→ AIM OF THE EXERCISE
Rewrite the rows starting at the one that contains "COMMUNICATION [564, 174]" and ending at the one that contains "This screenshot has height=952, width=1233.", changing "center position" to "midpoint" and keeping everything else the same.

→ TASK MATERIAL
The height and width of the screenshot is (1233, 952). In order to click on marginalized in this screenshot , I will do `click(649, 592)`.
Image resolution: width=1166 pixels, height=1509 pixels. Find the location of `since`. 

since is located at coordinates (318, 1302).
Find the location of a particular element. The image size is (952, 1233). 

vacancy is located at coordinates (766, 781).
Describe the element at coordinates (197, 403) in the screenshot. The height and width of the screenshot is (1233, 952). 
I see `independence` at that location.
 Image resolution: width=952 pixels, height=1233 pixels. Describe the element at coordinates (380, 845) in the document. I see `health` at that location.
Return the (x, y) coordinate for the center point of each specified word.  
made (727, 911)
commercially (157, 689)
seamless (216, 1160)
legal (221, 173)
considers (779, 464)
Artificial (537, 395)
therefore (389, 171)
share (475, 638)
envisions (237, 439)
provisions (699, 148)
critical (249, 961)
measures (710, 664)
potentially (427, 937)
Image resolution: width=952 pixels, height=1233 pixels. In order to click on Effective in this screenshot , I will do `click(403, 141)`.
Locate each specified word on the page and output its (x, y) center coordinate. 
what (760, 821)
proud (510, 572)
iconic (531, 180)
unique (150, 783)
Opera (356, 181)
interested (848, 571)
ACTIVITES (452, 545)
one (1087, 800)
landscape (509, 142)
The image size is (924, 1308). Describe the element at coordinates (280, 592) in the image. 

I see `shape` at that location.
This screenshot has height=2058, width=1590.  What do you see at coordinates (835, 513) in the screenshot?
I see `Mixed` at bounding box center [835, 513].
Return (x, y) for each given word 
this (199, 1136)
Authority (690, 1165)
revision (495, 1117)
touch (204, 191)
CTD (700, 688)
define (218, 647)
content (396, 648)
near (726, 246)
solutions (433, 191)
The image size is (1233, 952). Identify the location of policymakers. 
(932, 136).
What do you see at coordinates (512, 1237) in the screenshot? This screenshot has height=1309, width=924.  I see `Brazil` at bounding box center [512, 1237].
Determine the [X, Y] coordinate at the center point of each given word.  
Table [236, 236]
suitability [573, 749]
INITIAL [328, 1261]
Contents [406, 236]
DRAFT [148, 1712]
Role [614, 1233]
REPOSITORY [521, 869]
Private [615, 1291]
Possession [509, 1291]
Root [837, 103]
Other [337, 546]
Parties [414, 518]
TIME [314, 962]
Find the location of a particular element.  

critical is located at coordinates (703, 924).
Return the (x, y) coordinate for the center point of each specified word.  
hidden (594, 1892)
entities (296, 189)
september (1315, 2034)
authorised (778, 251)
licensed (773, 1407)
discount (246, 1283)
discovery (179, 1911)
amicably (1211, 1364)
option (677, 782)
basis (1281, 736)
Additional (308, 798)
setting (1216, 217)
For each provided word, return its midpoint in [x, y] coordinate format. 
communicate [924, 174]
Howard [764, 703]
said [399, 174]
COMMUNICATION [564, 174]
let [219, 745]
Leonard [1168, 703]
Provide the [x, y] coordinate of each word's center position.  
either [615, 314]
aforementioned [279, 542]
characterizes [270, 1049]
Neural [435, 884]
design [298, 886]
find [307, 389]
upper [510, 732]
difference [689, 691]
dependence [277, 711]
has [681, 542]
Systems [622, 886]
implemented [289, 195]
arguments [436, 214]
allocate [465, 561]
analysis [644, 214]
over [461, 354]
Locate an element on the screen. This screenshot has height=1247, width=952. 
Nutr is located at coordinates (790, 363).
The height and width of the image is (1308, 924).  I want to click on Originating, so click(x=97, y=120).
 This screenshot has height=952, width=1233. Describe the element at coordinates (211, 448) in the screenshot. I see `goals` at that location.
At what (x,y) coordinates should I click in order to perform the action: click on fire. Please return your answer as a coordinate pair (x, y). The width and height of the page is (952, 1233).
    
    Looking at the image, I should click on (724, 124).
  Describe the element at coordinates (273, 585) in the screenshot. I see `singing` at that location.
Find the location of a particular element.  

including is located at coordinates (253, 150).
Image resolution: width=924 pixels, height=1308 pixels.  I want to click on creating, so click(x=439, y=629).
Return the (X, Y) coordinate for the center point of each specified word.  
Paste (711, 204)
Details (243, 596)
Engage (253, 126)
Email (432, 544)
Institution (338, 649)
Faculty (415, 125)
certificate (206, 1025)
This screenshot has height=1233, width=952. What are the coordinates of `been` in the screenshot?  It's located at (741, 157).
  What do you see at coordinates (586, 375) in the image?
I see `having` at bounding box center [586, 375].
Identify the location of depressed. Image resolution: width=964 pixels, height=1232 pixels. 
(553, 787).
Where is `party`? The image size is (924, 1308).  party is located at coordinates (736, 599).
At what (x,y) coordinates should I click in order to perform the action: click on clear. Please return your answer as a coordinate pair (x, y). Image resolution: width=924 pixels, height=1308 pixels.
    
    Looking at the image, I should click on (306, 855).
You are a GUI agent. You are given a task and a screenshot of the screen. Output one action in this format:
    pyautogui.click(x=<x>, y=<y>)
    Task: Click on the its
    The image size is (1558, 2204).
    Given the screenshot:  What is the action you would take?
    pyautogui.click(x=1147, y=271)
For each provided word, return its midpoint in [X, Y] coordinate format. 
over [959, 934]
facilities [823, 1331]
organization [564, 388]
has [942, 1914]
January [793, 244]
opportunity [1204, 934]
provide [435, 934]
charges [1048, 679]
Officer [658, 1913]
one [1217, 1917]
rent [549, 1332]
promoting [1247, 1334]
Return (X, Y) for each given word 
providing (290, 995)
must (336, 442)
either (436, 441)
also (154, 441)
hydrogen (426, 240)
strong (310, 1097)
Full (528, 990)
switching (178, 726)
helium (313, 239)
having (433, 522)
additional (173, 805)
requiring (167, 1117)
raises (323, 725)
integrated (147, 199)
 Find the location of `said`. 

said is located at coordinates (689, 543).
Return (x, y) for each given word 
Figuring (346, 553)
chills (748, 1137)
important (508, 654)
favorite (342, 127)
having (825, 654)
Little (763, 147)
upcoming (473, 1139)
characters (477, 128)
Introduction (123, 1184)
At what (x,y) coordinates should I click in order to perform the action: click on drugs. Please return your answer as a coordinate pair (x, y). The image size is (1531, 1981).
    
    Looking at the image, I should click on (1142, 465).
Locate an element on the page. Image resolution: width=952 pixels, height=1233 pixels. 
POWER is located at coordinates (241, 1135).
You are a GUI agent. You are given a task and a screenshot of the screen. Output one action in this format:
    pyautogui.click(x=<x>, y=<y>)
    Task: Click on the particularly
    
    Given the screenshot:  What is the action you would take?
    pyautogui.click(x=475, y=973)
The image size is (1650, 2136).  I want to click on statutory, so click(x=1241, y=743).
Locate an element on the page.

→ EXERCISE ANSWER
COMMUNICATION [564, 174]
let [219, 745]
Leonard [1168, 703]
Provide the [x, y] coordinate of each word's midpoint.  
either [615, 314]
aforementioned [279, 542]
characterizes [270, 1049]
Neural [435, 884]
design [298, 886]
find [307, 389]
upper [510, 732]
difference [689, 691]
dependence [277, 711]
has [681, 542]
Systems [622, 886]
implemented [289, 195]
arguments [436, 214]
allocate [465, 561]
analysis [644, 214]
over [461, 354]
Locate an element on the screen. This screenshot has height=1247, width=952. 
Nutr is located at coordinates (790, 363).
The height and width of the image is (1308, 924).  I want to click on Originating, so click(x=97, y=120).
 This screenshot has height=952, width=1233. Describe the element at coordinates (211, 448) in the screenshot. I see `goals` at that location.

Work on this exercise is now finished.